Paru en 1993, Demolition Man, réalisé par Marco Brambilla, est un film aussi explosif que visionnaire, qui mêle l'action brute à la satire dystopique avec une audace délicieusement décomplexée. Porté par un Sylvester Stallone en pleine forme physique et secondé par un Wesley Snipes déchaîné, ce blockbuster à la fois bourrin et malin méritait bien mieux que sa réputation de simple nanar futuriste. Trente ans plus tard, le voilà réhabilité en joyau pop postmoderne.
Los Angeles, 1996. Dans un monde à feu et à sang, le sergent John Spartan, surnommé « Demolition Man » pour son art de raser des pâtés de maison à chaque arrestation, affronte Simon Phoenix, psychopathe en roue libre et amateur de crimes créatifs. L’un et l’autre sont cryogénisés à la suite d’un carnage aux dommages collatéraux un peu trop spectaculaires. Réveillés en 2032 dans une société aseptisée, où toute violence, toute vulgarité, et même les rapports sexuels ont été éradiqués (adieu insultes, burgers gras et relations charnelles sans casque de VR), les deux hommes reprennent leur duel ancestral. Mais cette fois, c’est dans une utopie à la George Orwell revue par les Bisounours que la castagne va reprendre.
Là où Demolition Man frappe fort, c’est dans sa double lecture. Derrière le vernis du film d’action high-concept, c’est une charge féroce contre les dérives d’une société trop propre pour être honnête. Les armes ont disparu, la police n’a plus besoin de savoir se battre, et dire des gros mots vous vaut une amende instantanée via imprimante murale. Oui, une imprimante. Dans les chiottes. Demolition Man, c’est Orwell qui découvre le stand-up, c’est Aldous Huxley qui mate un buddy movie.
Le film aligne les idées comme un fusil à munitions variables : le système judiciaire automatisé, la privatisation de tout par une multinationale bienveillante (Taco Bell, ou Pizza Hut selon le pays de diffusion), et même la surveillance comportementale au quotidien. Le politiquement correct y devient une religion, et tout comportement « non aligné » est puni avec une courtoisie glaçante. Dans ce futur sous cloche, Stallone est littéralement un homme des cavernes parachuté au beau milieu d’un musée IKEA.
Stallone, justement, incarne à merveille ce héros déphasé mais droit dans ses bottes. Il n’a jamais été aussi drôle en jouant aussi sérieusement un personnage aussi caricatural.
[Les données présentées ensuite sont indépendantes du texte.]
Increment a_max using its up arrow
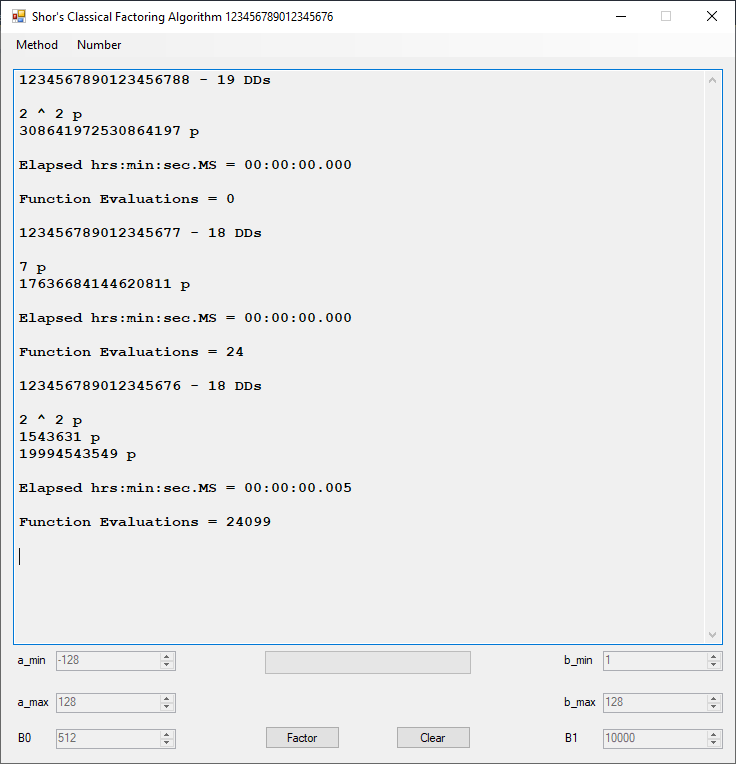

À ses côtés, Sandra Bullock, dans l’un de ses premiers grands rôles, est irrésistible en flic naïve et nostalgique d’une époque qu’elle n’a pas connue – un monde d’action, de testostérone, et de « coquillages » dont personne ne comprend l’usage (et nous non plus, d’ailleurs).
Mais c’est Wesley Snipes qui crève littéralement l’écran. En Simon Phoenix, il cabotine avec une jubilation punk, fluo et dangereusement contagieuse. Imaginez le Joker, avec des dreadlocks et un art martial par minute. Face à la société propre sur elle, Phoenix est le grain de sable qui fait dérailler la machine. Et c’est jouissif.
Visuellement, Demolition Man est typique de son époque, entre décors aseptisés et explosions pyrotechniques à l’ancienne, mais son charme réside ailleurs : dans son cynisme lumineux, son goût du contraste et sa capacité à anticiper, parfois avec un effrayant degré de précision, certains glissements contemporains.
Derrière ses punchlines et ses bastons, le film interroge : à force de vouloir tout contrôler, ne risque-t-on pas d’effacer ce qui nous rend profondément humains ?
Un film où la violence est interdite mais où la liberté l’est aussi. Un monde où tout est sécurisé, sauf l’âme. Un film d’action ? Oui. Mais aussi une fable sociopolitique, un pamphlet hilarant contre l’hygiénisme moral, et une lettre d’amour explosive à la culture pop des années 90. Bref, un objet culte, tout en muscles, en satire et en clins d’œil.
Et si vous ne l’aimez pas, sachez que vous venez de recevoir une contravention de deux crédits pour langage subversif.